Extract provided section start

The sequences of 150,119 genomes in the UK Biobank:
We defined two other cohorts based on ancestry: African (XAF; n = 9,633; Extended Data Fig. 4) and South Asian (XSA; n = 9,252; Extended Data Fig. 5) (Fig. 3a–c). The 37,598 UKB individuals who do not belong to XBI, XAF or XSA were assigned to the cohort OTH (others). The WGS data of the XAF cohort represent one of the most comprehensive surveys of African sequence variation to date, with reported birthplaces of its members covering 31 of the 44 countries on mainland of sub-Saharan Africa (Extended Data Fig. 4). Owing to the considerable genetic diversity of African populations, and resultant differences in patterns of linkage disequilibrium, the XAF cohort may prove valuable for fine-mapping association signals due to multiple strongly correlated variants identified in XBI or other non-African populations.

Extract provided section end
Supplied entries section start

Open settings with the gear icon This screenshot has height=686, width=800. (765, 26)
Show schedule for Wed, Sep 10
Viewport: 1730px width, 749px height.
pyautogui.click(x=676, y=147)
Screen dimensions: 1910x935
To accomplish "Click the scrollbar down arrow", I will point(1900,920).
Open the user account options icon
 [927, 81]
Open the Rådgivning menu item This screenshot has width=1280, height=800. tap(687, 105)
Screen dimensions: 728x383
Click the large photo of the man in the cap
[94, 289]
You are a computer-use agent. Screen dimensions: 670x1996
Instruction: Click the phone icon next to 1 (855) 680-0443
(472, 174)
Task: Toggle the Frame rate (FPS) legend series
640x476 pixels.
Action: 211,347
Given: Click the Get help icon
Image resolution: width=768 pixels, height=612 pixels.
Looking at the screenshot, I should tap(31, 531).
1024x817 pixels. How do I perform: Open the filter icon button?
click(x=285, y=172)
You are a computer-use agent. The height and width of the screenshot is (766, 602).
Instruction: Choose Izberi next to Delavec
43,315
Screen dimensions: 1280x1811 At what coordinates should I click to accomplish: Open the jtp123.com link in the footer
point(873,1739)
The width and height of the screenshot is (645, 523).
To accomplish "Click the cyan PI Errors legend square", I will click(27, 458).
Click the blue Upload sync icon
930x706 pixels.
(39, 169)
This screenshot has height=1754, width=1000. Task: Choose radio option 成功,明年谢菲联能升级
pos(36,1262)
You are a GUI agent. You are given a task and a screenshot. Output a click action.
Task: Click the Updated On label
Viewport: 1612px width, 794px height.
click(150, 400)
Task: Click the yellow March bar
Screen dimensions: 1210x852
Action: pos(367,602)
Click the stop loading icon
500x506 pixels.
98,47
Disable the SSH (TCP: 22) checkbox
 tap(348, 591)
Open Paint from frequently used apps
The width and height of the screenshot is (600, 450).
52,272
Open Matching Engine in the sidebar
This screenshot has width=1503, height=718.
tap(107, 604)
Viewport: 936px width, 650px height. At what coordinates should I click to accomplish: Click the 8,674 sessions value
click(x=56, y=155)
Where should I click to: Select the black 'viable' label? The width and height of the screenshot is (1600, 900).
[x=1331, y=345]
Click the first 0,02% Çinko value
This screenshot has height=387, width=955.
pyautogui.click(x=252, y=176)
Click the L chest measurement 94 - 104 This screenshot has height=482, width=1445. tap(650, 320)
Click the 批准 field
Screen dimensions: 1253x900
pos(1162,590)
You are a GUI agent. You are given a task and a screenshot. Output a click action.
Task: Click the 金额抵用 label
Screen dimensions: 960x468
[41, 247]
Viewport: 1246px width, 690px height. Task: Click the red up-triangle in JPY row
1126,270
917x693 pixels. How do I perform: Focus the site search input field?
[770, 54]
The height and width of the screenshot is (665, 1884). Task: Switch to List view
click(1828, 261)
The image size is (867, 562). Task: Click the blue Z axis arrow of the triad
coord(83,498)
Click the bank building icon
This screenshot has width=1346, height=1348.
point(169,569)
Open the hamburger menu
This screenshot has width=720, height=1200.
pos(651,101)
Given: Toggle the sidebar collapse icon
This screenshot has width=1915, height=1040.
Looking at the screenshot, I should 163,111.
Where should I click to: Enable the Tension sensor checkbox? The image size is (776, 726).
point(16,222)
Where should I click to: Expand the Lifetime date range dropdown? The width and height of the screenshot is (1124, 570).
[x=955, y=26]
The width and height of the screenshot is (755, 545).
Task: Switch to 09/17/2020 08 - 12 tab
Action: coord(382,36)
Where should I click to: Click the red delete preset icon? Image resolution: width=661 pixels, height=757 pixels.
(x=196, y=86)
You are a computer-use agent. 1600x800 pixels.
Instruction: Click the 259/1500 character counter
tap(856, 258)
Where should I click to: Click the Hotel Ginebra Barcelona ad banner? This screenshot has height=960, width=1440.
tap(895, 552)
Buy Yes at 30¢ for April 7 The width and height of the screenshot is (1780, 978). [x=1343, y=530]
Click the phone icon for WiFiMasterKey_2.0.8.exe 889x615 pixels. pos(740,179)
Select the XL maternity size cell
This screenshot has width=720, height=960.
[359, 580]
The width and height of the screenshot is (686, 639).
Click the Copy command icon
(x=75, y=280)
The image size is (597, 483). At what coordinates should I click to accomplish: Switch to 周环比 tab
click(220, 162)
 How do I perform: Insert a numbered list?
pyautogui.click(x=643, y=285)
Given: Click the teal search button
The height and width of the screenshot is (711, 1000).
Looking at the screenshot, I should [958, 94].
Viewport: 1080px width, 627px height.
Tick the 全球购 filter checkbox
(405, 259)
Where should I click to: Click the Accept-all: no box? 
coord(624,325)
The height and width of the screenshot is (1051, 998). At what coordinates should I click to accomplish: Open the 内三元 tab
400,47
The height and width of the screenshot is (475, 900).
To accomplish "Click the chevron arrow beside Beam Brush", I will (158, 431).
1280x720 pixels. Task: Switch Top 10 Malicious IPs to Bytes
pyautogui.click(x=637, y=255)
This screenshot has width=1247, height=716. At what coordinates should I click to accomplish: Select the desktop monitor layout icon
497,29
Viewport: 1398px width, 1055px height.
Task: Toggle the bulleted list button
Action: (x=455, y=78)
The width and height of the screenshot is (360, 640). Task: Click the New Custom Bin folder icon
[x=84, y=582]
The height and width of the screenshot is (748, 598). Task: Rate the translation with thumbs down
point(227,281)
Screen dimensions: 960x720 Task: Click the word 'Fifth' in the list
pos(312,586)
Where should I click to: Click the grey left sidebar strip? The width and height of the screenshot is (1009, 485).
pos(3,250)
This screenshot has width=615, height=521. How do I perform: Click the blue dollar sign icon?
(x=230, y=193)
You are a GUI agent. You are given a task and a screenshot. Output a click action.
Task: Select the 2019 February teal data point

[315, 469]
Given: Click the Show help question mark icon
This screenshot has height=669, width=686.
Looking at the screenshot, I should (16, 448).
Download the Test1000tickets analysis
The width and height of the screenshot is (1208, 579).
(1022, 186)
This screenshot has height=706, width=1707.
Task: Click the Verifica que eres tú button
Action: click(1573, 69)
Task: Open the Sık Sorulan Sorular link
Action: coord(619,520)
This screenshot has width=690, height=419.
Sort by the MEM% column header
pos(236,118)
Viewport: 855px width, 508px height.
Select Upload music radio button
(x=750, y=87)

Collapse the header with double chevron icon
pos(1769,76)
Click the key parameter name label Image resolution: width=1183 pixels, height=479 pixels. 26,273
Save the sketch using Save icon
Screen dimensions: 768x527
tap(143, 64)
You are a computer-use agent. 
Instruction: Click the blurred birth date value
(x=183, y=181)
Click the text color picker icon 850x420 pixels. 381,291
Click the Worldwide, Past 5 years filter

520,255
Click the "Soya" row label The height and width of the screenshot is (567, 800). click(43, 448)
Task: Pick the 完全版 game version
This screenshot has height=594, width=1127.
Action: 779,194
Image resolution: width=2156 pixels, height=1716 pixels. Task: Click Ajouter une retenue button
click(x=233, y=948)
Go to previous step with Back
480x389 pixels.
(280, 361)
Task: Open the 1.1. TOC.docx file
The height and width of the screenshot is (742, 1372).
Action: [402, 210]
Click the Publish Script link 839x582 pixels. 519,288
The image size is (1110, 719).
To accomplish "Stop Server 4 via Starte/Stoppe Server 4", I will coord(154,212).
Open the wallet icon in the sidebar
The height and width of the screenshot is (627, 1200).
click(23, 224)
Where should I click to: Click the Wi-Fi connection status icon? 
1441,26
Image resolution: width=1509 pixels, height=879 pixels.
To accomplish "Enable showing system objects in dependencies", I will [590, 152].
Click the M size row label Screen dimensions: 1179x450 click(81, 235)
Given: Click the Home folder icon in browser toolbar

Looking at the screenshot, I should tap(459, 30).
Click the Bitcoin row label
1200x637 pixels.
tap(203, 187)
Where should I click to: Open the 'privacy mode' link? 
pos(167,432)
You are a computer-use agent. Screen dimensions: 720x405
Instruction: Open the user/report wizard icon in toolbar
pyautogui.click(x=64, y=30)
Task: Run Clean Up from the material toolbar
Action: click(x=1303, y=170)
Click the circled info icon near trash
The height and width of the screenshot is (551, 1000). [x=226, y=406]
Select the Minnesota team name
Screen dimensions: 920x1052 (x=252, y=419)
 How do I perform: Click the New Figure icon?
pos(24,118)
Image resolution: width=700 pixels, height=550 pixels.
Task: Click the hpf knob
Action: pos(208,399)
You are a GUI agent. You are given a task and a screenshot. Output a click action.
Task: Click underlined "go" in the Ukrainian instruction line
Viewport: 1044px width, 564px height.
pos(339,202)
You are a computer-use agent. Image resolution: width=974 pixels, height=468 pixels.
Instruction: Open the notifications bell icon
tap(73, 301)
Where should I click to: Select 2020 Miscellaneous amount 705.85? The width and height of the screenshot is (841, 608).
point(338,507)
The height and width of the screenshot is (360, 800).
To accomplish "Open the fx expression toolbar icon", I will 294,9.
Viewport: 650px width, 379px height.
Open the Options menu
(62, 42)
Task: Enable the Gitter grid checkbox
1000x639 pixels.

Supplied entries section end

• **Questions**:
1. Answer these questions from the passage on UK Biobank genome sequences:
(a) How many individuals are in the South Asian (XSA) cohort?
(b) What cohort were the 37,598 UKB individuals outside XBI, XAF and XSA assigned to?
(c) How many of the 44 countries on mainland sub-Saharan Africa are covered by the reported birthplaces of XAF members?
2. Extend the passage on UK Biobank genome sequences, picking up after its final sentence.
The records have nothing to do with the passage on UK Biobank genome sequences.

• **Solved tasks**:
1.
(a) 9,252
(b) OTH (others)
(c) 31

2.
Nearly 10,000 South Asians at high-quality whole-genome sequence scale is nice to see. Obviously, this is oversampling some groups (Mirpuris, Syhletis, and East African Indians who are mostly Guju), but it’s better than nothing. It’s really sad that the British are pushing forward with this. The Chinese have started to move into sequencing their whole nation (they have millions at low coverage). This isn’t that expensive; less than $100 per person at scale. Why is India tarrying on this? I don’t have inside info but I think the Permit Raj strikes again.